TASK 1 =
Translate this sentence from the disaster drill text into Spanish: "County control immediately dispatched all county ambulances and Company 1 of the Gettysburg Fire Department."
TASK 2 =
Reproduce the part of the disaster drill text starting at "Chief Little’s photographer" and ending at "the county organization.".

PROVIDED TEXT =
++++++++++
Two types of evaluations
The ambulance corps evaluators received evaluation sheets while the overall operations evaluators were asked to write their own evaluations and to feel free to roam the scene as they wished to make better judgments.
Chief Little’s photographer took pictures for the evaluators to study, while Don Schmitt, training coordinator of the ACCEHS, took pictures for the county organization.
At 2031 hours, Chairman Noel telephoned the Adams County Control Center to dispatch all county ambulances and designated fire equipment to respond to a mock disaster—bomb explosion—at the administration building of the Lutheran Theoligical Seminary.
—Photos by Don Schmitt. Adams County. Pa., EMS Council
County control immediately dispatched all county ambulances and Company 1 of the Gettysburg Fire Department.
At 2033, the dispatcher called by radio for a second dispatcher to report to the control center.
++++++++++
DATA EXTRACTS =
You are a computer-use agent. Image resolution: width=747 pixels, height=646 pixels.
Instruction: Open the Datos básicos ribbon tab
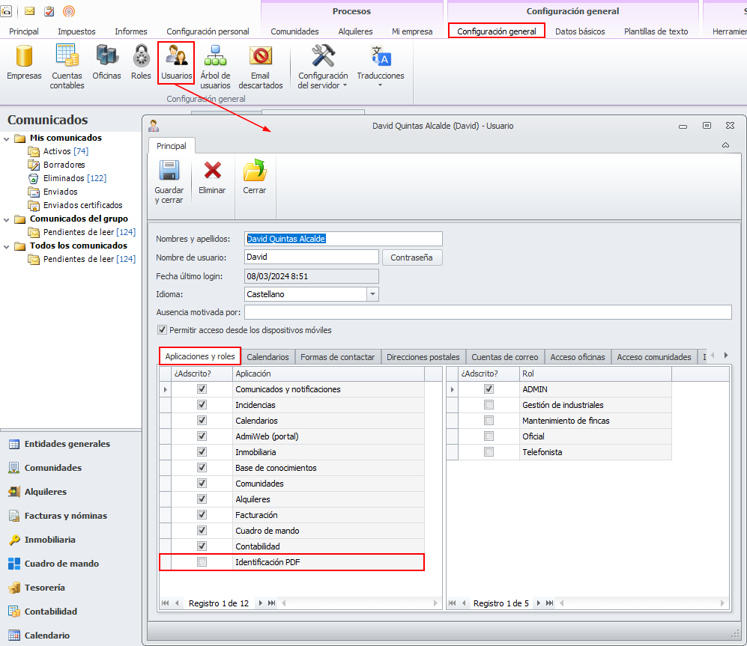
++++++++++
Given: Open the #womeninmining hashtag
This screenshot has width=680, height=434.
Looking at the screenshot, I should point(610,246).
++++++++++
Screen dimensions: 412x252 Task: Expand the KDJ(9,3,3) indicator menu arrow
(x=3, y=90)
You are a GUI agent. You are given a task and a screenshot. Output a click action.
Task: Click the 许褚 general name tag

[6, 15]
++++++++++
ANSWER 1 =
El control del condado despachó de inmediato todas las ambulancias del condado y la Compañía 1 del Departamento de Bomberos de Gettysburg.

ANSWER 2 =
Chief Little’s photographer took pictures for the evaluators to study, while Don Schmitt, training coordinator of the ACCEHS, took pictures for the county organization.